Ma fu la vittoria di Pirro; gli inglesi subirono gravi perdite: 13.500 fra caduti, feriti, dispersi e prigionieri; 600 carri armati distrutti, la maggior parte dai nostri Paracadutisti con le sole bottiglie incendiarie. Fu comunque un momento di grande splendore militare che non dovrà mai essere dimenticato.

Oggi su quegli stessi storici luoghi, sorgono i Sacrari italiano tedesco e britannico, eretti a testimonianza delle grandi virtù di tutti i combattenti e che raccolgono le spoglie mortali di quegli eroi, noti e ignoti, strappati al deserto e che mani pietose come quelle del Ten.
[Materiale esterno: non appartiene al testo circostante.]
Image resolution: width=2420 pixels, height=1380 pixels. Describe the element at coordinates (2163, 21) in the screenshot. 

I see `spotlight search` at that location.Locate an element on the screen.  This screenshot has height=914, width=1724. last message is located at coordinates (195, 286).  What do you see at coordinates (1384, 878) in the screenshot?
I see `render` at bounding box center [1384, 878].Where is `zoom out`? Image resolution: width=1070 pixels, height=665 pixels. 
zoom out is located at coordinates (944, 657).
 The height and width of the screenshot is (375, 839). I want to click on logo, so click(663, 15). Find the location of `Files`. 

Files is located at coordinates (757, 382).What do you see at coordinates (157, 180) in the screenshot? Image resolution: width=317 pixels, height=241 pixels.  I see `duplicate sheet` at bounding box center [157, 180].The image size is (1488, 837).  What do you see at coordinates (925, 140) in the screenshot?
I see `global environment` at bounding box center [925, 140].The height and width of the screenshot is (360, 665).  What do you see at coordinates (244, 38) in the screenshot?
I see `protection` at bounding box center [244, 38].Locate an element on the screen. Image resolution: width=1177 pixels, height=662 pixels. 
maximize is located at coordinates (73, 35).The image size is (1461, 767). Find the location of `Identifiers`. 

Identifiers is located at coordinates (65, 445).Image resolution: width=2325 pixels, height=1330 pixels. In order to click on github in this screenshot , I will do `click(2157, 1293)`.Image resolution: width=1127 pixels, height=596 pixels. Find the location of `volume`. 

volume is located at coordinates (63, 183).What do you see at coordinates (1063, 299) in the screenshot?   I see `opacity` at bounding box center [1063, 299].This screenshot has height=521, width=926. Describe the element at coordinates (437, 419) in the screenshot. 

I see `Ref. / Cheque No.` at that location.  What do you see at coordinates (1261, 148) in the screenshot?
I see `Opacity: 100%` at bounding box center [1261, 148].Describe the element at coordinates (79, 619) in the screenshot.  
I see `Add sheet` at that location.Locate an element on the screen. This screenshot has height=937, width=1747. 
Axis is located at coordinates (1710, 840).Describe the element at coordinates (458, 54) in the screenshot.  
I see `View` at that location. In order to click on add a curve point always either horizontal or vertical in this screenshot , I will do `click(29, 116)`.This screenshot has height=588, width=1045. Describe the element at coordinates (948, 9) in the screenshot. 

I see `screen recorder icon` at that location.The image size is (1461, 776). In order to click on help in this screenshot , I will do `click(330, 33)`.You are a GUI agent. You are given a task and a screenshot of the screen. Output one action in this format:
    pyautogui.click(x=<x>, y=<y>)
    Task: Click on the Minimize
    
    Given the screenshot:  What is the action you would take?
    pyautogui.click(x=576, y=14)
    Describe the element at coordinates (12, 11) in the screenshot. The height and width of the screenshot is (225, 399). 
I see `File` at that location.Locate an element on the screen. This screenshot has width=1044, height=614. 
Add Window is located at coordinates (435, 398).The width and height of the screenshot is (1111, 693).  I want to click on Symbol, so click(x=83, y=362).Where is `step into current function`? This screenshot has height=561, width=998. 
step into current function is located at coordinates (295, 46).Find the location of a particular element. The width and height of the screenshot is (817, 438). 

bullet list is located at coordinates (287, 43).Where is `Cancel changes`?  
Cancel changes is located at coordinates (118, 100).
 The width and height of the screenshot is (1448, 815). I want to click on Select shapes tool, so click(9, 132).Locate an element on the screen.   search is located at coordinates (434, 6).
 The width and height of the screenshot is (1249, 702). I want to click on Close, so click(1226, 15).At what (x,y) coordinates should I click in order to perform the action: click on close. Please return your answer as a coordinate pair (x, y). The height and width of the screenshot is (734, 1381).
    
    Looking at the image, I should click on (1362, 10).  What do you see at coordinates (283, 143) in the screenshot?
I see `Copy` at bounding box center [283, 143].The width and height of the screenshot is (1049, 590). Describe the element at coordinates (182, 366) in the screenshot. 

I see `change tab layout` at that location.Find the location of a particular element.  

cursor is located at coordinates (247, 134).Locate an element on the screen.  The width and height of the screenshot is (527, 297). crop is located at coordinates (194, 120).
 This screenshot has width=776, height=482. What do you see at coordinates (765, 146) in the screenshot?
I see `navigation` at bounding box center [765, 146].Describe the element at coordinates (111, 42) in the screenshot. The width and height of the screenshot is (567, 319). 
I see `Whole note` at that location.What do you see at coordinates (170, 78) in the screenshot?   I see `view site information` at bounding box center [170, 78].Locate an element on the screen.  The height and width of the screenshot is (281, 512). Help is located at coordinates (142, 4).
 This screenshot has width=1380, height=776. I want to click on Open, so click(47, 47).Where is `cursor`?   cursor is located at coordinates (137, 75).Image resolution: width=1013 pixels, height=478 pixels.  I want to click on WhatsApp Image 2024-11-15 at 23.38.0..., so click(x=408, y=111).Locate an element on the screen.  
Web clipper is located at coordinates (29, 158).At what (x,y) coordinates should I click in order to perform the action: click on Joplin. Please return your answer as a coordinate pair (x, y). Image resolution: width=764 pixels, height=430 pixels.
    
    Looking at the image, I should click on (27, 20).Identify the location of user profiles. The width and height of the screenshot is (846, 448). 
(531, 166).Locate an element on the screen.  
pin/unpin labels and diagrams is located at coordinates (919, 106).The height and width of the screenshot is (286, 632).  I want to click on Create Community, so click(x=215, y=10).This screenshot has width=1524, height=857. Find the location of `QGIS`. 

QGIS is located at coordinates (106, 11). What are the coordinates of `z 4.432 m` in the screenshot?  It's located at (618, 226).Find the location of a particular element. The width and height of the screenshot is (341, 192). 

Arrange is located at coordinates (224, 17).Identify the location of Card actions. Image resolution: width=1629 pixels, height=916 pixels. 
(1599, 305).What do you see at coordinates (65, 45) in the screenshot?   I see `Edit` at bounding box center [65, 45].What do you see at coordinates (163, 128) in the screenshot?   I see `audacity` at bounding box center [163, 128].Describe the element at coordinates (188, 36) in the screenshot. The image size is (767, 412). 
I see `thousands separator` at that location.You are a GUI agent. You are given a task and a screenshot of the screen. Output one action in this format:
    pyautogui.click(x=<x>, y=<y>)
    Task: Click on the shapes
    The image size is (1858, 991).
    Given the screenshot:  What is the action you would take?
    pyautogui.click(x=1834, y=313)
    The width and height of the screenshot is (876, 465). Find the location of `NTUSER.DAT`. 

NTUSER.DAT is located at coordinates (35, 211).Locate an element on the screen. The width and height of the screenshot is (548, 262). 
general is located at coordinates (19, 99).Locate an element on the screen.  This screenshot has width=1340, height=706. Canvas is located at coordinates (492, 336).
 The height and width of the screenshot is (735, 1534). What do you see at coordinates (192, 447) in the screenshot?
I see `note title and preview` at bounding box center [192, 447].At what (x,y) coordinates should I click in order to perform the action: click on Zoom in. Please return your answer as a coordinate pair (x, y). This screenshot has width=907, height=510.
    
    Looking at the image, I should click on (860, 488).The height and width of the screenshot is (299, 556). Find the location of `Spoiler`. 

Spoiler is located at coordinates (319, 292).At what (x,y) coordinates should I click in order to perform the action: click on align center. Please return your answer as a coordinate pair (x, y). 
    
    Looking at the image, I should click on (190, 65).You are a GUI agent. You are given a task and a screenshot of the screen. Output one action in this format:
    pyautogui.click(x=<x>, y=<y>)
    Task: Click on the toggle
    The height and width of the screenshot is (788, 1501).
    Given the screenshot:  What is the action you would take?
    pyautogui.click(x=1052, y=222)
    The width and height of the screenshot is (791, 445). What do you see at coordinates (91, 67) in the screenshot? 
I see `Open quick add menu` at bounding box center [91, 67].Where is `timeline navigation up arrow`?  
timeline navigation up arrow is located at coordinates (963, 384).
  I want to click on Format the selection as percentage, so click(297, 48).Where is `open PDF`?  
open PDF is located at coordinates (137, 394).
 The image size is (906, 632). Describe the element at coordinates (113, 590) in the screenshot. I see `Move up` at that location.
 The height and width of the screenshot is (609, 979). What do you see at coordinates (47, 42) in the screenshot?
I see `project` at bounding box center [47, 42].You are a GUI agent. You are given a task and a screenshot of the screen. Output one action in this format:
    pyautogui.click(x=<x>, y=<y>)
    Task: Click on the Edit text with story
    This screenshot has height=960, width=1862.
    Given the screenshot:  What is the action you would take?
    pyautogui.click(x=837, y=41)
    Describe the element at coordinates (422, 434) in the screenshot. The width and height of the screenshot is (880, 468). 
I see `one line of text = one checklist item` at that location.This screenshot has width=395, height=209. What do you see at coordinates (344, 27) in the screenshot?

Colonnello Paolo Caccia Dominioni di Sillavengo, Comandante del XXXI° Battaglione Genio Guastatori, hanno raccolto in oltre dodici anni di minuziose e rischiosissime ricerche tra i campi minati e dato degna, quanto doverosa sepoltura a diverse migliaia di salme, tra cui 5.346 di Caduti Italiani, nel Sacrario da lui stesso progettato e realizzato. Altri corpi giacciono ancora nella sabbia tuttora minata del vecchio fronte verso la depressione di “El Qattara”.
Non saranno dimenticati. Essi vivranno ancora nella nostra memoria, nella memoria degli uomini che sapranno tramandare alle nuove generazioni il loro sacrificio.

Credo quindi di interpretare i sentimenti dei lettori di questo scritto, se invito tutti a fermarsi un momento dalla corsa affannosa, che il mondo oggi compie, verso traguardi spesso nebulosi, per lo più materiali, a volte affannosi e rendere omaggio agli autentici valori di amor di Patria, senso dell’onore, spirito di sacrificio, rispetto della dignità dell’uomo, che promanano dalle tombe del deserto, dalle sepolture di quelli che furono “i ragazzi della Folgore” e che sono rimasti a El Alamein per l’eternità.
Durante la battaglia di “El Alamein” la “Folgore” ebbe circa 1.500 tra caduti e dispersi, 1.000 feriti e 2.000 prigionieri. Poco più di 500 uomini riuscirono a porsi in salvo nelle maniere più diverse e avventurose.

Mi piace ricordare - e con questo termino - questi valorosi giovani con una frase scritta dai Bersaglieri su una roccia nel campo di battaglia, al chilometro 111 da Alessandria d’Egitto: “MANCO’ LA FORTUNA, NON IL VALORE!”.